Usually I don’t use this space to comment on national issues but I believe that history will record this week to be a momentous one in our nation’s story. That demands comment.
The history of the American Civil War is high on the list of things that interest me but the Civil War ended 150 years ago and its relics should be relegated to museums for study and remembrance. This is especially true for the Confederate flag because that flag has, since the Civil War, taken on an ominous, secondary meaning. It was during the Civil Rights movement of the 1960s that the Confederate flag had its revival. It has come to be used not as symbol of brave soldiers but of modern racism that permeates our society and drives so much of the conflict in our politics today.
If people want to wear the Confederate flag on their clothing or fly it in their yard, that’s their business. But it should not fly over public buildings. Fortunately, that practice seems destined to come to an end.
As for whether the Confederate flag should be sold at Walmart, or on eBay, or displayed by NASCAR, that’s up to those organizations. That’s capitalism. And the fact that those three entities and so many others chose this week to shed that flag from their inventories is not them succumbing to political correctness. Rather it is them analyzing their market, both present and future, and determining that they no longer wanted to be associated with the Confederate flag and the things that it stands for today.
The cynic in me suspects the firearms industry is quite content with the direction of this debate. We’re all talking about the Confederate flag and racism in America – important things to discuss, certainly – when we should also be talking about guns and why those set on using them to commit dastardly crimes find it so easy to arm themselves. But this is a celebratory story so we’ll leave guns to another day.
By a six to three decision on Thursday, the United States Supreme Court rejected a major legal attack on the Affordable Care Act. An essential component of Obamacare is state-level insurance marketplaces (called “exchanges”) where individuals who do not have health insurance through their employer can purchase policies at affordable prices. To ensure that those prices are affordable, the act provides Federal subsidies on an income-based sliding scale to many of these individual policy purchasers. The act also stated that the Federal government would establish and exchange in any state that did not create its own. Quite a few states either refused to create exchanges or chose not to.

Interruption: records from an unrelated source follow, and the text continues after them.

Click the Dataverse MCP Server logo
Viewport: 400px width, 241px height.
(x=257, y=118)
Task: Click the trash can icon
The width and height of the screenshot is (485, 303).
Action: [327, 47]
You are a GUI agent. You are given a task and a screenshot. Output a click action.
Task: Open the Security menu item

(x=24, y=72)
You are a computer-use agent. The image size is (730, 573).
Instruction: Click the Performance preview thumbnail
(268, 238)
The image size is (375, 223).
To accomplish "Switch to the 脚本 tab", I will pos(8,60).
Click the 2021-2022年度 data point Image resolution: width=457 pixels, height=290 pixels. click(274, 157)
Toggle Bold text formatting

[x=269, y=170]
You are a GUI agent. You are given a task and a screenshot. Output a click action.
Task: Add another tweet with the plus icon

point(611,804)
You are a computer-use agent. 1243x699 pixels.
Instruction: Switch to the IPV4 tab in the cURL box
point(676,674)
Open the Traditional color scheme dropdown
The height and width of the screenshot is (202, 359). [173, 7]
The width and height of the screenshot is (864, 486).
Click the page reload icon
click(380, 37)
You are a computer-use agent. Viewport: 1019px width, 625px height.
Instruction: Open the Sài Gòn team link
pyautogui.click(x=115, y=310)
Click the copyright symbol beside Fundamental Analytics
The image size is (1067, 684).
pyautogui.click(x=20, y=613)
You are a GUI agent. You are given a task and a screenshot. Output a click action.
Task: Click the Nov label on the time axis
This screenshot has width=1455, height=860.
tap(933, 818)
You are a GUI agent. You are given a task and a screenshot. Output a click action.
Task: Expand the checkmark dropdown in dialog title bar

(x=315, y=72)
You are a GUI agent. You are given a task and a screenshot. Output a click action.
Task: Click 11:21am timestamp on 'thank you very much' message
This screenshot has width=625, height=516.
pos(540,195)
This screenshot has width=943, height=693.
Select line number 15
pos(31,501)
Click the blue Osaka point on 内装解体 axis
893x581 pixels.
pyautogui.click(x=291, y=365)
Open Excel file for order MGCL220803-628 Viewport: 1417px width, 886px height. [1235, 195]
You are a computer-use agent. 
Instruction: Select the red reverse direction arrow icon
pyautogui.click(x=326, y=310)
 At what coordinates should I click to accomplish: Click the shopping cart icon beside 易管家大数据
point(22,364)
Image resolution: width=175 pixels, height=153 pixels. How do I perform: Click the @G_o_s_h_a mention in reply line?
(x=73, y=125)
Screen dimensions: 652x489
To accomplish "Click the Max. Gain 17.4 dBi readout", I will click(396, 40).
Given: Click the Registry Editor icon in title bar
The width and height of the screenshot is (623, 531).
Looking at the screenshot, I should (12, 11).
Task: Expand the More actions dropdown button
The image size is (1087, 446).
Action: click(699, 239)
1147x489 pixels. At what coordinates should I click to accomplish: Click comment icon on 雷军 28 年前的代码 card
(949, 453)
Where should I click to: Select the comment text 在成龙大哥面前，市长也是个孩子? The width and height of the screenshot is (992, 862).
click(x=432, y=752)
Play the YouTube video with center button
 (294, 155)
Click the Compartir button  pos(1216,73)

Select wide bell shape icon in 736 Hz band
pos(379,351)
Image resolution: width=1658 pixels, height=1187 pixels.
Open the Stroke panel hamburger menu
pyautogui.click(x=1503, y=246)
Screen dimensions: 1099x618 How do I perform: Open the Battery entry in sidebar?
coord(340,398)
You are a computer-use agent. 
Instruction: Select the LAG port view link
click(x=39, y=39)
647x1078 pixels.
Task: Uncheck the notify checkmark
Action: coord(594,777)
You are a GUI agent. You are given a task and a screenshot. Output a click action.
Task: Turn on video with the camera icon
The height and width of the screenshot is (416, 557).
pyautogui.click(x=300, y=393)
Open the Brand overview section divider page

The present challenge seized on the section of the law that provided the subsidies to individuals. In the bill that was enacted, the language said subsidies could be paid to any individual enrolled in an exchange established by a state. The challengers argued that since it did not mention exchanges created by the Federal government for individual states, people who purchased insurance through Federally-created exchanges should be ineligible for the subsidies.
If the court had agreed with the challengers, it would have killed Obamacare because without the subsidies, people could not afford insurance and would cease carrying it. With plunging numbers of participants, insurance rates would skyrocket driving even more people out of the market. That would kill Obamacare and deprive the 4 million people depending on those subsidies to have health insurance into the uninsured column.
Fortunately, a majority of the Supreme Court found that while this section of the Affordable Care Act was “inartfully” written, the Congressional intent was clear from a fair reading of the entire bill: Congress intended to increase health insurance coverage for individuals, not deprive them of it.
I was relieved by this decision. My own preference would be a single-payer, Medicaid for all type of system but that is just not going to happen in America anytime soon. Thus, we have this crazy quilt of Obamacare which is much better than the alternative of millions of individuals without health insurance.
Like the Confederate flag, I believe capitalism was a major if not the determining factor in this decision. Healthcare is a $2.9 billion industry in the United States and it seems to be thriving under Obamacare. There’s a lot of profit that would have been lost had Obamacare ended. Don’t underestimate that as a major factor in the court’s decision. But whatever its rational, upholding the healthcare law was a great decision by the court.
Same Sex Marriage
The turning point for me came back in 2003 when I first read Margaret Marshall’s opinion in Goodridge v Department of Public Health, the Supreme Judicial Court decision that established the right to same sex marriage in Massachusetts. Before that I was a “civil union” person, reasoning that equality could be achieved by affording same sex couples all of the rights and privileges of marriage just let’s not call it marriage. Today, I am embarrassed that I once felt that way but grateful to Chief Justice Marshall’s eloquent decision which immediately persuaded me that the term “marriage” itself has such important connotations and implications that to deprive same sex couples of the use of that term was unjust. That was especially true when there was no good reason not to apply the term “marriage” to same sex unions.
Today I find the arguments against same sex marriage to be utterly incomprehensible. While it is clear that the rest of the country was also moving in this direction, today’s Supreme Court decision gives America a major shove onto the correct side of history on this issue. But as is the case with Civil Rights, the law can’t change what is in people’s hearts, good or bad, so it is as important as ever to speak out on the wisdom of this decision and the wrongfulness of the opinions held by those who continue to oppose it.